● **Task item**: Your answer is to be every line of the material that includes the string "agent".

● **Supplied records**:
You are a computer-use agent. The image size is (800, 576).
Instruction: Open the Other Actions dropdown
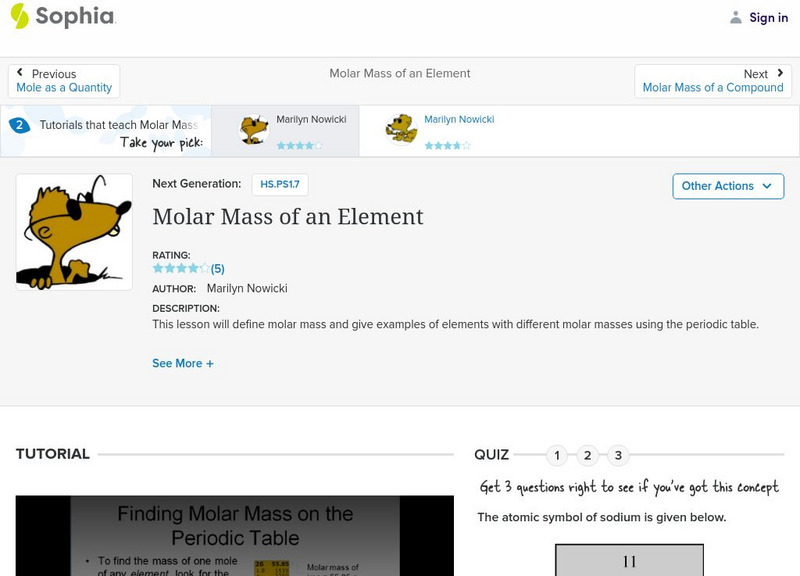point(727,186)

* * *

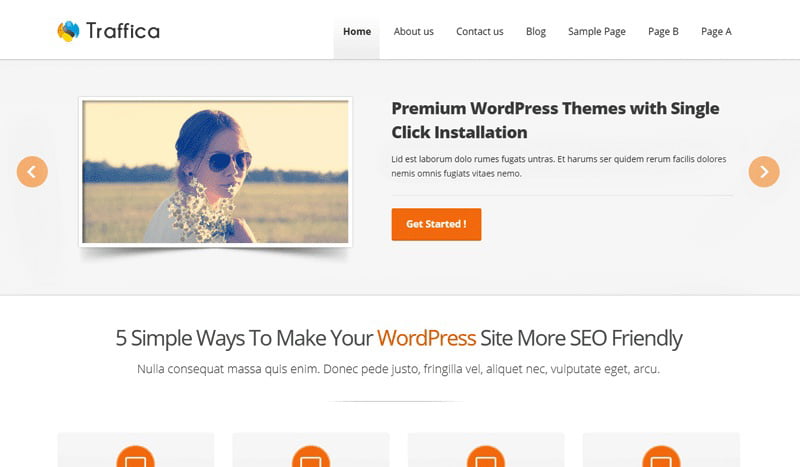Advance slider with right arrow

--

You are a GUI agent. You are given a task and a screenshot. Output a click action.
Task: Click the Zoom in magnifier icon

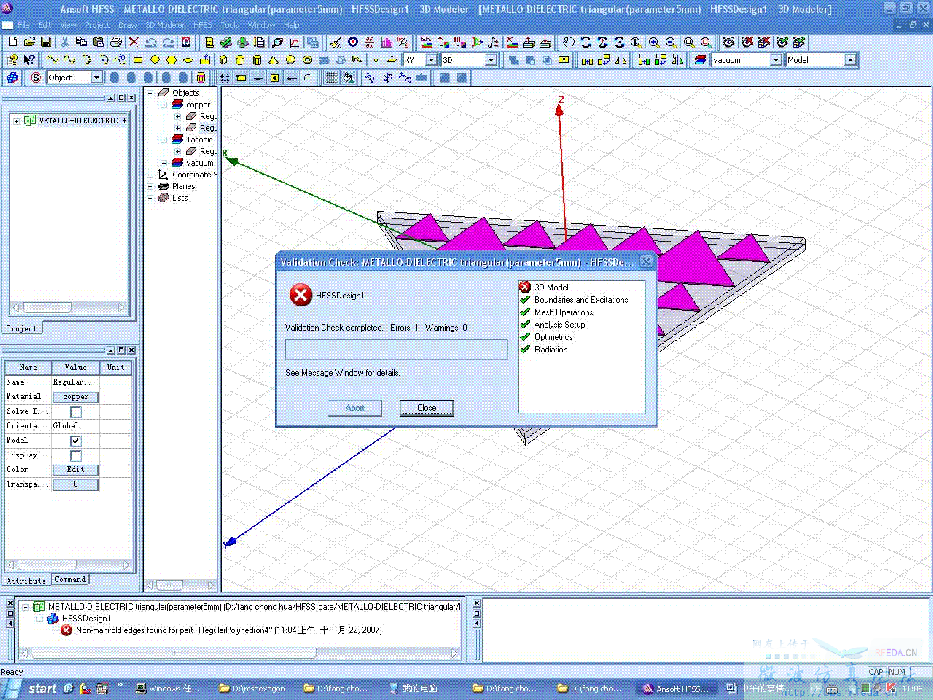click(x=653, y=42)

● **Response to the exercise**:
You are a computer-use agent. The image size is (800, 576).
You are a GUI agent. You are given a task and a screenshot. Output a click action.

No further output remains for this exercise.